[TASK]: Keep to the lines from the one with "This screenshot has width=588, height=382." through the end of the data, and write them out exactly.

[Saved entries]
• • •

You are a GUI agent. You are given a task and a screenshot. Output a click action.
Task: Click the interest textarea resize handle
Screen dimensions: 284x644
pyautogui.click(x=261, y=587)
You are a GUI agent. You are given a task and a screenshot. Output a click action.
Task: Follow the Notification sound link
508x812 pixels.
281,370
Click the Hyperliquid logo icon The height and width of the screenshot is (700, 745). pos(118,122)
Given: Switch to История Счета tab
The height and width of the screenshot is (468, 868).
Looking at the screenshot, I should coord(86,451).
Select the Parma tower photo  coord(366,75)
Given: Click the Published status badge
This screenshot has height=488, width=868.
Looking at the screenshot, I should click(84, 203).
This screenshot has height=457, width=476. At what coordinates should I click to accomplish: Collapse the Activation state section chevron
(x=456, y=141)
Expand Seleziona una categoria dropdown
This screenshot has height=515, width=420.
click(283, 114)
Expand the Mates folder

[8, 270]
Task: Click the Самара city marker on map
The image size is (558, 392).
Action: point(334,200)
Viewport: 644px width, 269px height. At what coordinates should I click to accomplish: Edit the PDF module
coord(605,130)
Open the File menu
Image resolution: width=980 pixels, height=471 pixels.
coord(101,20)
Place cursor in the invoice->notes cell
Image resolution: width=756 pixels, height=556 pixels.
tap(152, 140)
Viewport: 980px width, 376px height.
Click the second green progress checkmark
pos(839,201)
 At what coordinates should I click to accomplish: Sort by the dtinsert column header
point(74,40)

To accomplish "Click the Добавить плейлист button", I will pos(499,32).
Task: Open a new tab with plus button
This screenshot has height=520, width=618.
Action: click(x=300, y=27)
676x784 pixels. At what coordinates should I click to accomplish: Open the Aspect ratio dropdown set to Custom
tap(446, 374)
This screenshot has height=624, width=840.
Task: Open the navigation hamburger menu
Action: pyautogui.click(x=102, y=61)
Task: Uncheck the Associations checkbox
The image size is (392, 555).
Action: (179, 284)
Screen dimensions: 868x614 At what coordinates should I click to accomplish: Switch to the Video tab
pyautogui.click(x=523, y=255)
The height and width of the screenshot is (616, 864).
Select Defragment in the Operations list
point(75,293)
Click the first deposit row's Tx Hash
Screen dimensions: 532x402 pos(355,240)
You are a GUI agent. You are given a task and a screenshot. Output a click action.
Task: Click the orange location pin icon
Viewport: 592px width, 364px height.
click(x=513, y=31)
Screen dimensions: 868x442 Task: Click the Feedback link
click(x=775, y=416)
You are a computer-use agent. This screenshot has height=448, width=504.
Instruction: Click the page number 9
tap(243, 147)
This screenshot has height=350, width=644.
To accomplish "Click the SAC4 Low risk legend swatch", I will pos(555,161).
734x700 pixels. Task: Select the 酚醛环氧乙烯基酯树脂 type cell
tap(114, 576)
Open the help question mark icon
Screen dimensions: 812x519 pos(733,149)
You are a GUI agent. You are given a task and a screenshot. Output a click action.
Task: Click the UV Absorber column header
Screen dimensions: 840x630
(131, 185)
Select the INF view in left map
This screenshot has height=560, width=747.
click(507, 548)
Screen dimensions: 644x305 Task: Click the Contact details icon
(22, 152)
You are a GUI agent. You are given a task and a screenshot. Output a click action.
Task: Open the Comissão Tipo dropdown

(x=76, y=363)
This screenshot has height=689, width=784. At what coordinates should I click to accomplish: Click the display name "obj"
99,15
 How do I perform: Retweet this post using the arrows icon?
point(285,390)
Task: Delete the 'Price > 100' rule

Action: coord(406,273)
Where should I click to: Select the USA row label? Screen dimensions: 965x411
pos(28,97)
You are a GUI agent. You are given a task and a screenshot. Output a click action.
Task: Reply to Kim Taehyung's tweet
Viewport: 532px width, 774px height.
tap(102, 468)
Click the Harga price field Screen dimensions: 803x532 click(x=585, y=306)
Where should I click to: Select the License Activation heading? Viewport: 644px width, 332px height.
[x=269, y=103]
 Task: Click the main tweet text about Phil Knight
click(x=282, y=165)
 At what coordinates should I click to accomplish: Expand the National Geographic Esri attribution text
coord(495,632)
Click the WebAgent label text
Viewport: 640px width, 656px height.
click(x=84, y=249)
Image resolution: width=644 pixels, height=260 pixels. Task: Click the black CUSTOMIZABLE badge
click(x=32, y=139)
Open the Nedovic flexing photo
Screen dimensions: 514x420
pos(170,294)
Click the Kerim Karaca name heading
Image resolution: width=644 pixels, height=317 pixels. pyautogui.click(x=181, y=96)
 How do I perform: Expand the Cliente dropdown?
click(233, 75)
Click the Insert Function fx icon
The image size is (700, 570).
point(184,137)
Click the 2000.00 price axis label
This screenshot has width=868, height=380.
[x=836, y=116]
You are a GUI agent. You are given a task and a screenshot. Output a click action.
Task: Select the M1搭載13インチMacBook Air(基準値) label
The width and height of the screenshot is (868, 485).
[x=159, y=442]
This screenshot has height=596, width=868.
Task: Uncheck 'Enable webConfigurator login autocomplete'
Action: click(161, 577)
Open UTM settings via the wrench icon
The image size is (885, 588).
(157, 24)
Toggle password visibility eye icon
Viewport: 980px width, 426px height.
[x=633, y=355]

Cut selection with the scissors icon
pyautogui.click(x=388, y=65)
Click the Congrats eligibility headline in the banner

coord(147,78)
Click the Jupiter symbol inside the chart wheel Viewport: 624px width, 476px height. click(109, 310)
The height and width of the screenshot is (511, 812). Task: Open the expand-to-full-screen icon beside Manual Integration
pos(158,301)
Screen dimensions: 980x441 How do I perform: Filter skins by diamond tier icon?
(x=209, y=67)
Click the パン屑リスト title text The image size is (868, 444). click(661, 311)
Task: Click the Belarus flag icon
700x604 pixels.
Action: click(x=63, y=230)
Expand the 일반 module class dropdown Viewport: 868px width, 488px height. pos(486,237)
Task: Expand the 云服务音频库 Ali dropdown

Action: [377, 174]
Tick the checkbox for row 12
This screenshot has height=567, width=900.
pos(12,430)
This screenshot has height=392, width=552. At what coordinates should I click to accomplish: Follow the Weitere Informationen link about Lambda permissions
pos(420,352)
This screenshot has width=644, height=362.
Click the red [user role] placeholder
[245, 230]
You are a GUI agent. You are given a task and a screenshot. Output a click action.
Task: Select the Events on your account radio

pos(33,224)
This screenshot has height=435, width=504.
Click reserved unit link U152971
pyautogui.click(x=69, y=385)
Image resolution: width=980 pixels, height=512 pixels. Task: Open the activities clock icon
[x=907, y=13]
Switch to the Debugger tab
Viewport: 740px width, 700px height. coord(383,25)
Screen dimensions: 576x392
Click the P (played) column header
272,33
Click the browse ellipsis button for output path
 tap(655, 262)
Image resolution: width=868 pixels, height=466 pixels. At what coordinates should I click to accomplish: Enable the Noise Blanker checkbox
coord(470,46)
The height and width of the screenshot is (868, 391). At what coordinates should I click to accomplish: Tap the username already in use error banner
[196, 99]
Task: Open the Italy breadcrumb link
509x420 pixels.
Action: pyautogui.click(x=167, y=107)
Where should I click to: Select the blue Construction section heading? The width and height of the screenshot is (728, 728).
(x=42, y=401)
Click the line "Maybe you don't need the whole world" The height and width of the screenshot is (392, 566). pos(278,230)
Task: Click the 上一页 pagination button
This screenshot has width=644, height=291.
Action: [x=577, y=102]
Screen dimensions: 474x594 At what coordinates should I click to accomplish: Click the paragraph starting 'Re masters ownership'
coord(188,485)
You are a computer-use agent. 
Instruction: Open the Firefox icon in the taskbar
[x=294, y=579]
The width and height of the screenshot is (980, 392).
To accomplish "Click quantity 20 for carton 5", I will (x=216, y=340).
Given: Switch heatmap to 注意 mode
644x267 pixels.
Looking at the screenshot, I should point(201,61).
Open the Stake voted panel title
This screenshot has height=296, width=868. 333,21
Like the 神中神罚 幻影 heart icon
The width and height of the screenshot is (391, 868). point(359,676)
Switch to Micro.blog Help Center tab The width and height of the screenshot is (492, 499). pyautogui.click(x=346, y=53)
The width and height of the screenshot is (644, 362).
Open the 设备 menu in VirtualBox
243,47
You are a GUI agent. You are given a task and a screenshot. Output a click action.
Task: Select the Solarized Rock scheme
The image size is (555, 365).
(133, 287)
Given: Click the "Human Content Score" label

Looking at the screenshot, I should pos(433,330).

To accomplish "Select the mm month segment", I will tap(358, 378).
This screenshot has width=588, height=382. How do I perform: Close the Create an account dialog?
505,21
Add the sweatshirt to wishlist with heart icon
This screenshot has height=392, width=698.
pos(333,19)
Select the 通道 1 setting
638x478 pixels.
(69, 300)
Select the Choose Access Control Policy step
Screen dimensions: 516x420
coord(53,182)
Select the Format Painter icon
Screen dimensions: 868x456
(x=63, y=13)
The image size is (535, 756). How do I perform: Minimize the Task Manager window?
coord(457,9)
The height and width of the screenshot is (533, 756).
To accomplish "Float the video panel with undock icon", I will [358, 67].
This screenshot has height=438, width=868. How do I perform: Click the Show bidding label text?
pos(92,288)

• • •

[TASK RESULT]:
This screenshot has width=588, height=382. How do I perform: Close the Create an account dialog?
505,21
Add the sweatshirt to wishlist with heart icon
This screenshot has height=392, width=698.
pos(333,19)
Select the 通道 1 setting
638x478 pixels.
(69, 300)
Select the Choose Access Control Policy step
Screen dimensions: 516x420
coord(53,182)
Select the Format Painter icon
Screen dimensions: 868x456
(x=63, y=13)
The image size is (535, 756). How do I perform: Minimize the Task Manager window?
coord(457,9)
The height and width of the screenshot is (533, 756).
To accomplish "Float the video panel with undock icon", I will [358, 67].
This screenshot has height=438, width=868. How do I perform: Click the Show bidding label text?
pos(92,288)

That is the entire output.